Government launches first bond issue of the year
Dadan Wijaksana, The Jakarta Post, Jakarta
The government has issued eight-year bonds worth Rp 2.52 trillion (about US$295 million) on Tuesday, the first batch of bond issues planned for this year to help finance the ailing state budget.
Ministry of Finance debt management division head Fuad Rachmany said the bond carried a weighted average yield of 11.82 percent and was 2.14 times oversubscribed.
"Thanks to a steady decline in domestic (interest) rates, the yield was lower than the one we set for the last bond issue," Fuad said, referring to the Rp 3.2 trillion of bonds auctioned in December last year.
At that time, the average yield stood at 13.05 percent.
The central bank, which conducted the auction, received bids from banks and pension funds for yields from 11.65 percent to 12.7 percent for the bonds, which will mature on Dec. 15, 2012.
Over the past two years the government has issued bonds to raise new funds to pay the state budget deficit. Its ability to finance the deficit has been hampered by a huge debt burden -- the fallout from the collapse of the banking sector in 1998.
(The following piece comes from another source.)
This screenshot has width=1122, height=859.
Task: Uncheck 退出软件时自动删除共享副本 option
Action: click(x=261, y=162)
The government plans this year to issue Rp 28.5 trillion in domestic bonds in addition to at least $400 million worth of global bonds. The government issued Rp 11.7 trillion in domestic bonds last year.
Fuad said provided the current declining trend in interest rates continued, the next bond issues would carry a lower average yield.
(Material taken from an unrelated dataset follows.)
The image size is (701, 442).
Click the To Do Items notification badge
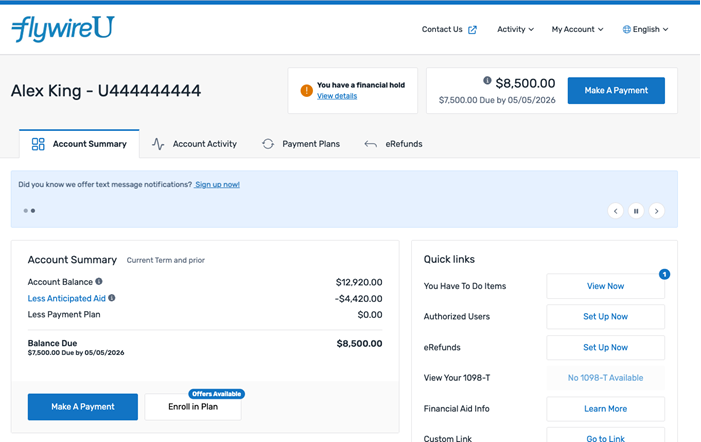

The government has issued new bonds to refinance maturing ones.
During and after the late 1990s banking crisis, the government issued more than Rp 600 trillion worth of bonds to bailout troubled banks.
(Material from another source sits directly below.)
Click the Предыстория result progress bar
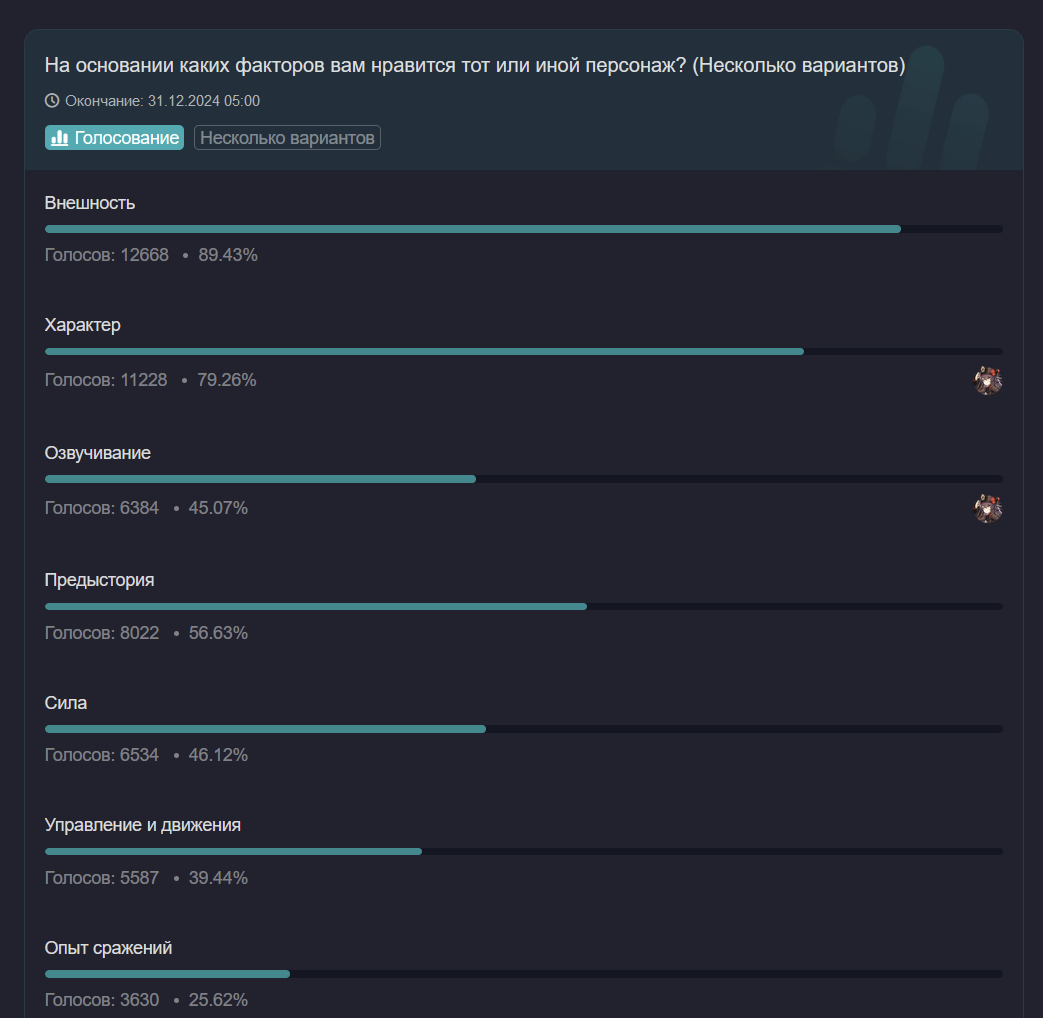This screenshot has height=1018, width=1043. [523, 606]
Taxpayers have had to cover most of this huge debt as the Indonesian Bank Restructuring Agency (IBRA), which took over assets from the banking sector, has managed to only recoup around one third of their value.
A large chunk of the debts have started to mature, which for this year alone, there are around Rp 25 trillion. In addition, the state has allocated Rp 41.3 trillion from its budget to service the domestic bonds.
If combined, these figures represent 86 percent of this year's state budget allocation for spending on development.
Tuesday's bonds issue was meant to help finance these maturing bonds.
Critics have said such a scheme, which extends the maturity profile of those bonds, does not resolve chronic debt problems but only shifts them to the next generations.